Paziente in prima visita viene con tutta la sua documentazione, ha girato già diversi studi da Reggio Emilia, dove abita, a Piacenza, e sempre ha ricevuto la stessa risposta: “Non ha abbastanza osso per poter eseguire gli impianti.” L’arcata superiore è completamente edentula, e porta una protesi totale da diversi anni, ora la cresta si ulteriormente ritirata e quindi fa fatica a trovare stabilità avendo notevoli disagi. Nell’arcata inferiore sono presenti 4 elementi dentari che ricoperti sostengono uno scheletrato, tali elementi appaiono molto compromessi e mobili, doloranti alla masticazione.

Viene controllata la tac che la paziente aveva portato con se  e viene eseguita una nuova ortopantomografia della arcate dentarie

                      

quindi si decide di estrarre tutti gli elementi inferiori ed eseguire contemporaneamente 4 impianti, mentre nell’arcata superiore di inserire 4 impianti con chirurgia guidata. Cominciamo dall’inferiore, si eseguono le estrazioni si scolla un lembo a tutto spessore, e la situazione appare molto più complessa di quanto sembrasse in radiografia, gli elementi dentali infetti avevano provocato vere e proprie voragini nell’osso, per fortuna nell’arcata inferiore, quanto c’è altezza dell’osso, tra i forami mentonieri ( dove passano i nervi ) si può pulire ed abbassare l’osso fino a trovare uno spessore adeguato e tessuto osseo sano, si posizionano gli impianti decidendo di non fare il carico immediato, vista la scarsa qualità dell’osso, si posiziona la protesi totale provvisoria confezionata in precedenza ma la tenuta non era soddisfacente, si decide allora di caricare un impianto, quello centrale, mettendogli un bottone che inserendosi nella protesi la stabilizza. Chiaramente c’è la possibilità che questo impianto possa essere perduto, ma i tre restanti, una volta integrati sono più che sufficienti per avvitare una barra che darà una stabilità notevole alla protesi.
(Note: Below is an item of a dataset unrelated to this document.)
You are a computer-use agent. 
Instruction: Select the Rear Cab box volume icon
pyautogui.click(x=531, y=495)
La paziente è soddisfattissima, non ha più dolore e la protesi totale ancorata ad un impianto le da una stabilità soddisfacente per poter mangiare.
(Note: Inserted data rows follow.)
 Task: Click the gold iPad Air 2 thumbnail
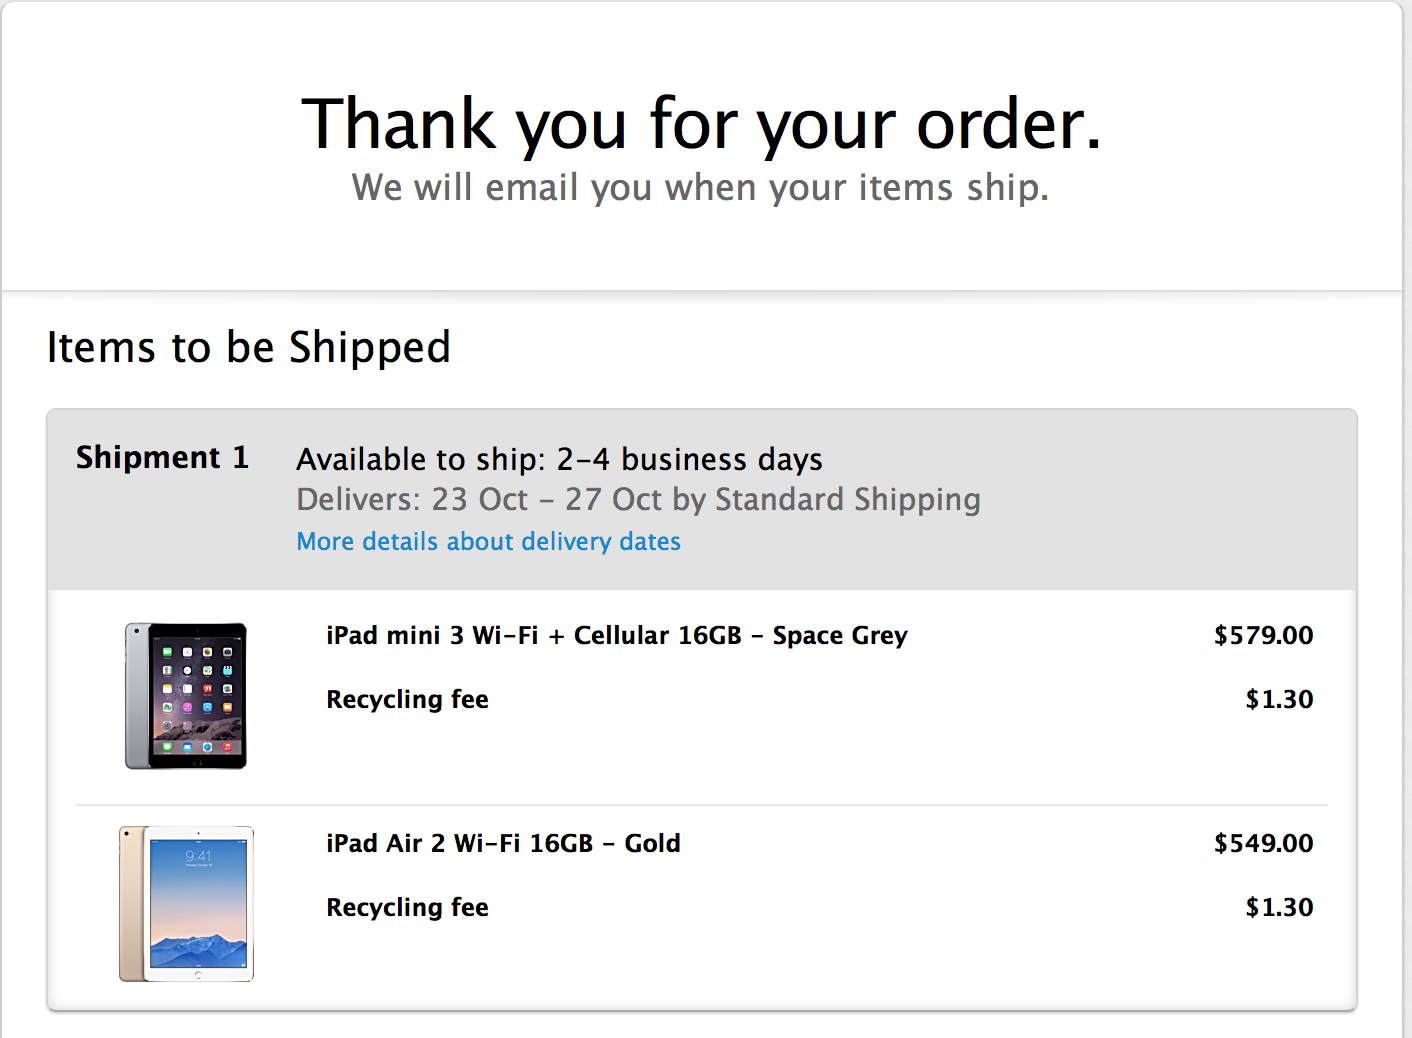(186, 904)
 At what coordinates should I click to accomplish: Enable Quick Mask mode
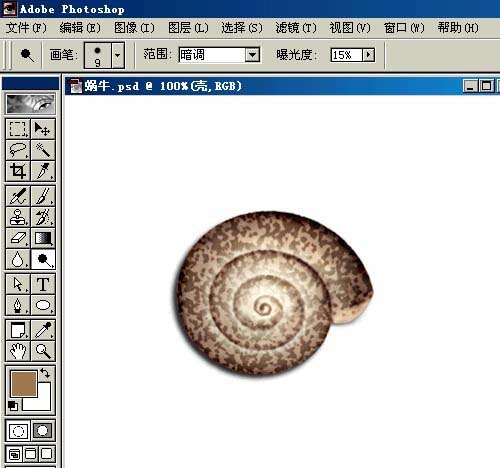tap(43, 431)
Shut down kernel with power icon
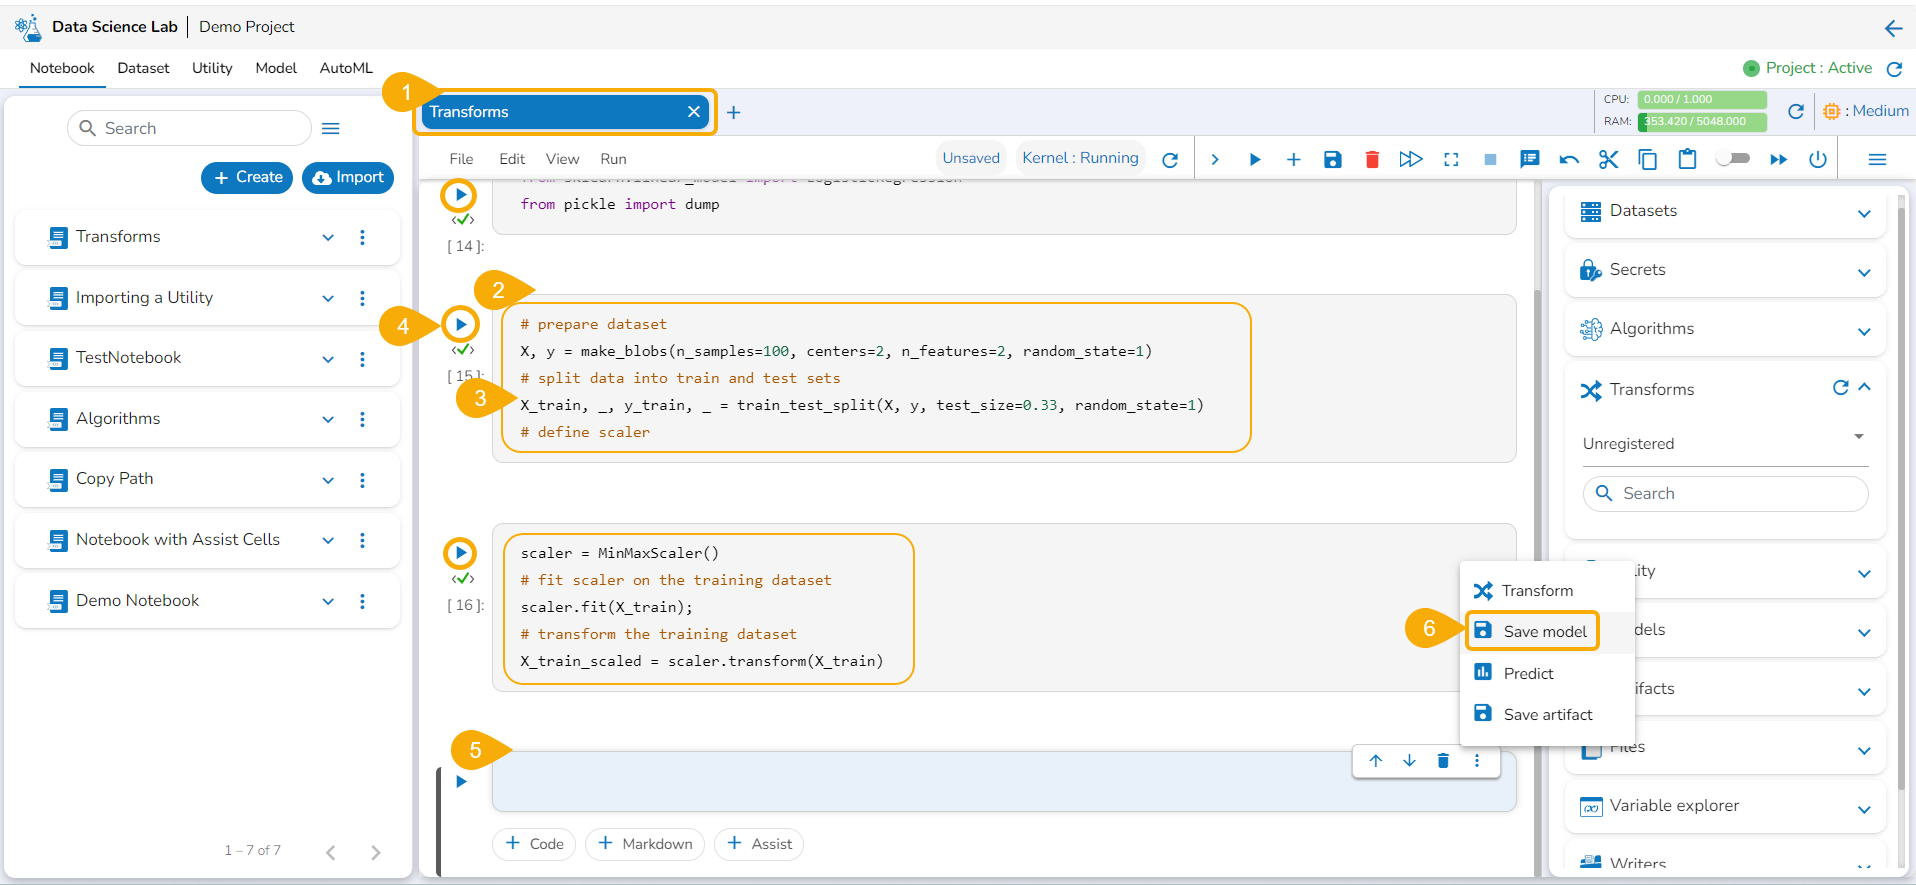The width and height of the screenshot is (1916, 885). click(x=1818, y=160)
Passiamo quindi all’arcata superiore. Si esegue una tac con inserita una dima che ci permetterà di avere dei punti di repere, si prende quindi l’impronta dell’arcata superiore che una volta sviluppata viene scannerizzata  dopo di che un apposito softaware unisce le due immagini e posiziona gli impianti nell’unica zona possibile essendo la cresta ossea davvero molto stretta e con due enormi seni mascellari molto bassi. Con una stampante 3D viene confezionata una guida chirurgica che ci permetterà di posizionare gli impianti senza tagliare ed scollare un lembo, quindi senza dover suturare con un enorme confort per il paziente.

      

La mattina dell’intervento la paziente viene con la protesi inferiore ancorata ad un impianto e la sua vecchia protesi superiore, viene posizionata la dima chirurgica ricavata dallo studio della tac e della bocca quindi una volta provata la precisione della dima si blocca con dei pin laterali, poi con una sequenza ben protocollata attraverso i fori della dima e guidati dagli stessi  si eseguono i vari passaggi per posizionare gli impianti, il tutto per la durata di circa 30 minuti. posizionati gli impianti si smonta la guida chirurgica e la paziente può tranquillamente rimettere la sua vecchia protesi in attesa dell’integrazione degli impianti e quindi il confezionamento di una nuova protesi ancorata ad una barra avvitata sui 4 impianti.

                       

Questa è la tac eseguita dopo il posizionamento degli impianti da cui si vede come tutti gli elementi implantari siano all’interno della cresta ossea.

La cosa più bella è la soddisfazione della paziente che dopo un paio di ore dall’intervento non aveva alcun dolore ne gonfiore e che ha potuto mangiare tranquillamente senza nessun problema, il suo ringraziamento e gratitudine sono stati espressi con un bellissimo messaggio che ha inviato come  riconoscimento allo studio. Sicuramente questo sarà il futuro della chirurgia implantare, ma senza dimenticare la capacità di eseguire la metodica classica con l’apertura di un lembo chirurgico qualora dovessero insorgere delle complicazioni durante l’esecuzione della chirurgia guidata.